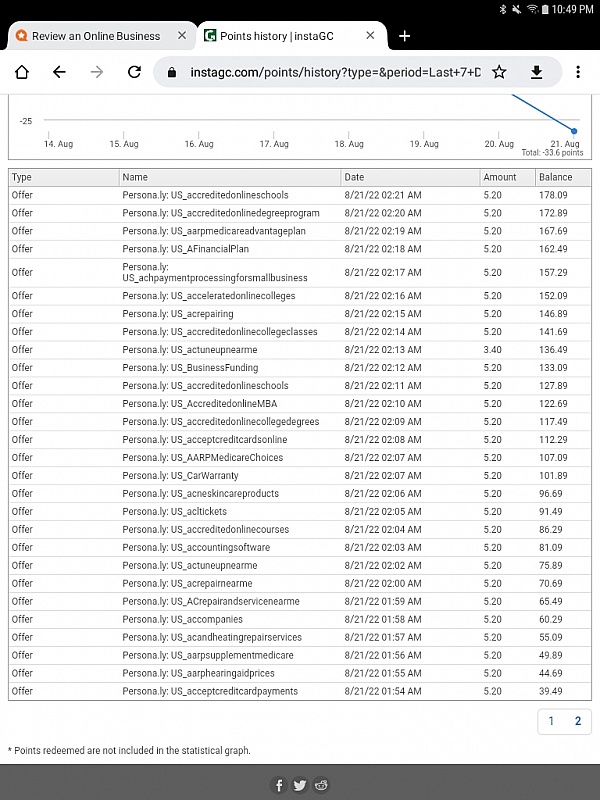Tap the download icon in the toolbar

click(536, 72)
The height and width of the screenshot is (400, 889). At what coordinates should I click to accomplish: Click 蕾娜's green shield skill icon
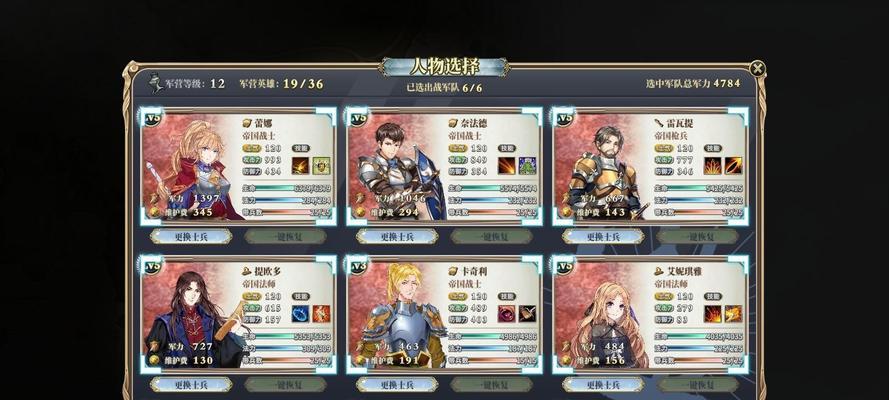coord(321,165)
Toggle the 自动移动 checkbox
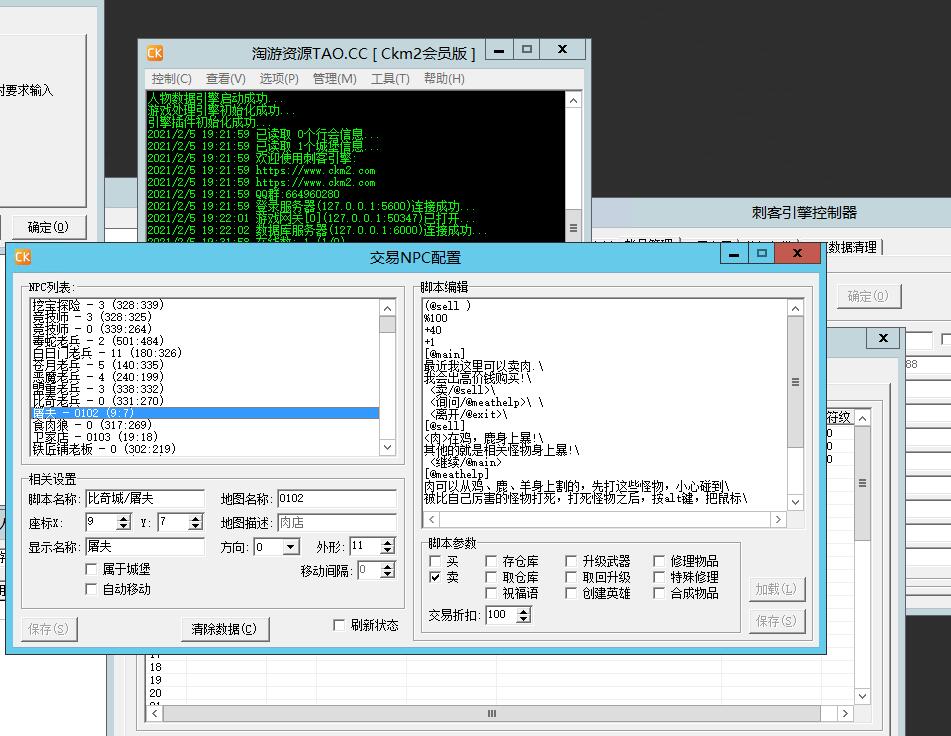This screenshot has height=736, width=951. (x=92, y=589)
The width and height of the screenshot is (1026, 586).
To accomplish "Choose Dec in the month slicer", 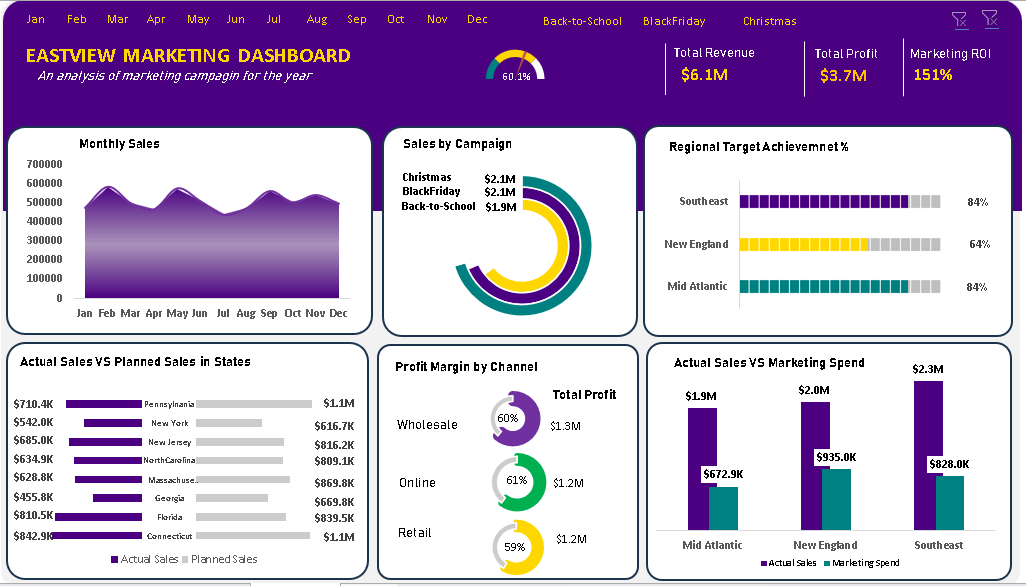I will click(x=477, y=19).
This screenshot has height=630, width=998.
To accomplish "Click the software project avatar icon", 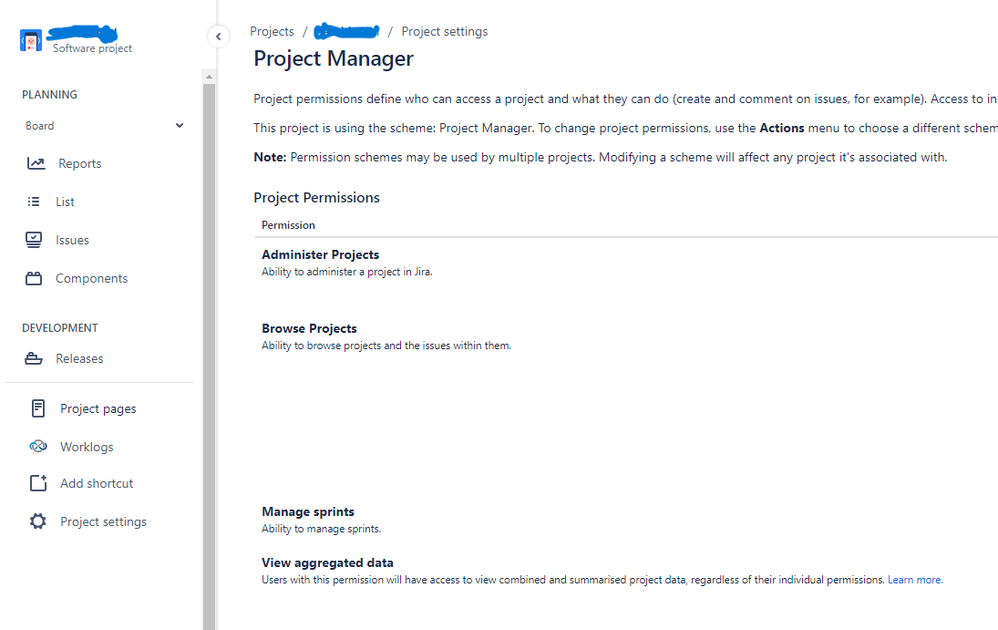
──────────
Starting from the line that has "This screenshot has height=630, width=998." and ending at the last line of the material above, every line should be output exactly; pictures are dropped and nothing else appears.

This screenshot has height=630, width=998.
To accomplish "Click the software project avatar icon", 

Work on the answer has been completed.